Впереди один из тех, в белом халате, споткнулся о рельсы, провалился в снег и громко выругался.
«Знакомая ругань», — вздрогнул Лазутин, глядя, как подбежали к упавшему двое в таких же халатах. Теперь до него уже отчетливо донесся озорной смех, кто-то закричал. И, услышав русскую речь, знакомое оканье, несказанно обрадовался. Свои, свои!
Хотелось вскочить, броситься навстречу, но сдержался. Надо еще проверить.
На него смотрели его разведчики, показывая глазами в ту сторону. Не свои ли идут? Но он дал знак рукой, чтобы понаблюдали, не лезли вперед.
— Видно, свои, — шепнул Петру на ухо кто-то из ребят. — Немцы не умеют так выражаться, так смеяться…
— Фрицам нынче не до смеха и не до шуток, — вставил другой…
— Да и не умеют они, гады, так ядрено ругаться! Наши это!
Лазутин, лежа в снегу на белом кургане, все еще присматриваясь к высокой насыпи, наконец кивнул головой:
— Точно… Это свои… Разведчики, должно быть…
Он почти уверен, что это наши, по все же хотелось еще раз в этом убедиться.
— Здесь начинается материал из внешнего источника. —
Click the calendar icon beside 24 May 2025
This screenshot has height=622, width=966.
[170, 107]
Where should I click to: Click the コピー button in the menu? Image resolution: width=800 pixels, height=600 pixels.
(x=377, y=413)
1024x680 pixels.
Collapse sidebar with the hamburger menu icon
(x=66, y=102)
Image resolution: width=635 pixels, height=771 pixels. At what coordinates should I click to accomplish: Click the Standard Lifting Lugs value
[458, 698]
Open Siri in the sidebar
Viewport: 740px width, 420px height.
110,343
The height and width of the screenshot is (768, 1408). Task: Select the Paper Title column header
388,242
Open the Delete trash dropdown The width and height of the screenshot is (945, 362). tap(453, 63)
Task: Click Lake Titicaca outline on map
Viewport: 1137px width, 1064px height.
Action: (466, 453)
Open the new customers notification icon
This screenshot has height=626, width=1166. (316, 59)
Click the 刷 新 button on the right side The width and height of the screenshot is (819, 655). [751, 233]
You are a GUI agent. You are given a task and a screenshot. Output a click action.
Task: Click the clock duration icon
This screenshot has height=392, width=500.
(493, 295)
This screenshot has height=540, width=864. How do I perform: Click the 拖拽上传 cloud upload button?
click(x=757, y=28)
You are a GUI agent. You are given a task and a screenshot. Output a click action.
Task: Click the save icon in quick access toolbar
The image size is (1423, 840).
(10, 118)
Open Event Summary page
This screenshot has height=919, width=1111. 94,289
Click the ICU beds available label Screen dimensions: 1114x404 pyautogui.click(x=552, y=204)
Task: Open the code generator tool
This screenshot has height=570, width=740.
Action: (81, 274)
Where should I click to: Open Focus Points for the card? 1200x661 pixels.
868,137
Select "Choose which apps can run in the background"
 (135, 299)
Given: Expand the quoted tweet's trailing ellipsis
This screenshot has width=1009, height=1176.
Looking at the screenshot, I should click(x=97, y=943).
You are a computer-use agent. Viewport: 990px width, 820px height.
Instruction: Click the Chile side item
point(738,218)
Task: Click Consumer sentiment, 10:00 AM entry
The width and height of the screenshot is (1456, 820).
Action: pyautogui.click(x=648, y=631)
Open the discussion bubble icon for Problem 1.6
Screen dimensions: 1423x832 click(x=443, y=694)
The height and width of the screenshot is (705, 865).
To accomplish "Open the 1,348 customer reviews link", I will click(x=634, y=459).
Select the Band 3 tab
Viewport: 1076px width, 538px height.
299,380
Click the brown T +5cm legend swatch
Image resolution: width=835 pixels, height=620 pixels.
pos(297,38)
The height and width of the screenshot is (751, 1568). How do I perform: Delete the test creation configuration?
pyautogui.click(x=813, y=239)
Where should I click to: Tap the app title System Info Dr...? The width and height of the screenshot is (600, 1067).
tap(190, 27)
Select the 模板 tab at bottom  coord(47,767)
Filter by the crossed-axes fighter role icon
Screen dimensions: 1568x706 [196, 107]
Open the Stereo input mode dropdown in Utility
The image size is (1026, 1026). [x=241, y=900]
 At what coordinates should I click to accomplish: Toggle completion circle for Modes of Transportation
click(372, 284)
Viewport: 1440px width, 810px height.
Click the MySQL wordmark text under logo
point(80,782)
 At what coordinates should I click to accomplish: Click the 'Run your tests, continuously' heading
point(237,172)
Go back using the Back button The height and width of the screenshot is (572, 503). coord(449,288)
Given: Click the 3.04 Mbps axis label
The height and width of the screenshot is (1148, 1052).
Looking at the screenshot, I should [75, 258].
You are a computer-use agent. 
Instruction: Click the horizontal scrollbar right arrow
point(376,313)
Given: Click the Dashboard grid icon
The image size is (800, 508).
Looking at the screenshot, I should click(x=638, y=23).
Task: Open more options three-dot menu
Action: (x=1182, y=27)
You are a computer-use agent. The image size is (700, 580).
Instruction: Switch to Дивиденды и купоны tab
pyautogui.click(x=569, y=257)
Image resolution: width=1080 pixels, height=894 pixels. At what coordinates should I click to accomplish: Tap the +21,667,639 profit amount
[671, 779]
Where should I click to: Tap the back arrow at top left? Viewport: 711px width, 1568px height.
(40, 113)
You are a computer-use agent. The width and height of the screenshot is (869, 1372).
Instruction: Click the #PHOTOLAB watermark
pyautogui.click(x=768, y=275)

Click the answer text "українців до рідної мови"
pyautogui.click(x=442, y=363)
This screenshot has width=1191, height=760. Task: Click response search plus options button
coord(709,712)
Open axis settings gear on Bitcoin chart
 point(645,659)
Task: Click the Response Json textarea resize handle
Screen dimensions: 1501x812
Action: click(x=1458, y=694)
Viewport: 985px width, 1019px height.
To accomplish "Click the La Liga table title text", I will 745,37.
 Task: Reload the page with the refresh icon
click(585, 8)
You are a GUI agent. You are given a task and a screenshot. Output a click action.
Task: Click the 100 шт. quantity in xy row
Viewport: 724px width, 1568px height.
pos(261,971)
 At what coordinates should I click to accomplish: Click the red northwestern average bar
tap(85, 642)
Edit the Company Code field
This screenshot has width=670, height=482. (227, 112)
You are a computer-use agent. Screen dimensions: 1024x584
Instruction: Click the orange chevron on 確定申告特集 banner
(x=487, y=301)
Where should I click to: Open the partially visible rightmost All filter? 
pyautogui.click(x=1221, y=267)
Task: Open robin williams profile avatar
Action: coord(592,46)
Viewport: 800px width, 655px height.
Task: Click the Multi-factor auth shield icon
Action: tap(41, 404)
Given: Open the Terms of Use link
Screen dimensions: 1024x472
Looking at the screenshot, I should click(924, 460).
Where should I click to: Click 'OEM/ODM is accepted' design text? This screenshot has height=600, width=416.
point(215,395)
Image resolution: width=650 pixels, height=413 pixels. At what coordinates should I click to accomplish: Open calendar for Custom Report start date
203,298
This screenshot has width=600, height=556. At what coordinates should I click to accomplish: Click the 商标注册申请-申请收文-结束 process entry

Пусть подойдут чуть ближе.
Кто-то из них снял капюшон, отряхнул снег, и Лазутин увидел ушанку. Он еще минуту прислушивался к словам ребят в белых халатах, вскочил на ноги, поднял над головой автомат и что есть силы воскликнул:
— Эгей, свои! Не стреляйте, ребята, свои!
Люди в белых халатах остановились, услышав этот крик, напряженно всматривались в белую мглу. Все замолкло, притаилось. И через несколько минут бойцы уже встретились на насыпи, радостно хлопали друг друга по плечу, смеялись, обнимались, тут же делились махоркой, о чем-то рассказывали, что-то спрашивали, перебивая друг друга, не зная, как выразить великую радость встречи.
— Молодцы, ребята, что пришли! — сказал шутливым тоном Петр Лазутин. — Это мы направились в разведку, посмотреть, что в этом краю происходит. Думали «языка» захватить, а тут на вас напоролись. Оказали услугу. Большое спасибо!
— А мы шли сюда в разведку, — сказал кто-то из бойцов-разведчиков, — узнать, что там в лесу, и можно ли туда пробраться, и вы нам тоже оказали большую услугу. И вам спасибо!
— Что ж, услуга за услугу!
И все дружно рассмеялись.
Две группы советских воинов встретились на высокой насыпи. И встреча принесла великую радость. Можно было теперь немного отдохнуть, покурить.